What does bread have to do with good communication? Good question.
If you just want a short, scannable 3-bullet-points tips sheet for marketing copy, stop reading right now. This post is about the character of good communication and, as a natural outgrowth, leadership.
What makes good writing? Start by thinking like a whole person. You are more than your job description. The person you are communicating with is more than a customer or a donor. Don’t forget that, and you will be unforgettable. I’ll illustrate with an analogy from my life as a whole person, then pull out some applications.
First a story:
I used to bake bread all the time. I loved it. Then I stopped because my life got too busy and I didn’t need to be tempted by all that bread that smelled so good fresh out of the oven.
But now, like so many others in the homebound days of the COVID-19 pandemic, I’ve started baking bread again. It’s comfort food and a comforting ritual. Not only that, I’m working on a sourdough starter. Civilization has been making sourdough bread in some form for millennia, but it’s a learning experience for me.

SUPPLIED ENTRIES:
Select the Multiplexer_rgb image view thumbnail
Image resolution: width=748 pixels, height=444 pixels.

--

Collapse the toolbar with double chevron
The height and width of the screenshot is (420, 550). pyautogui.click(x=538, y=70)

WHAT YOU WILL DO: Copy out the post about bread and good communication in full, word for word. Rely only on the post about bread and good communication, not on the material.

SOLUTION TO THE PROBLEM:
What does bread have to do with good communication? Good question.
If you just want a short, scannable 3-bullet-points tips sheet for marketing copy, stop reading right now. This post is about the character of good communication and, as a natural outgrowth, leadership.
What makes good writing? Start by thinking like a whole person. You are more than your job description. The person you are communicating with is more than a customer or a donor. Don’t forget that, and you will be unforgettable. I’ll illustrate with an analogy from my life as a whole person, then pull out some applications.
First a story:
I used to bake bread all the time. I loved it. Then I stopped because my life got too busy and I didn’t need to be tempted by all that bread that smelled so good fresh out of the oven.
But now, like so many others in the homebound days of the COVID-19 pandemic, I’ve started baking bread again. It’s comfort food and a comforting ritual. Not only that, I’m working on a sourdough starter. Civilization has been making sourdough bread in some form for millennia, but it’s a learning experience for me.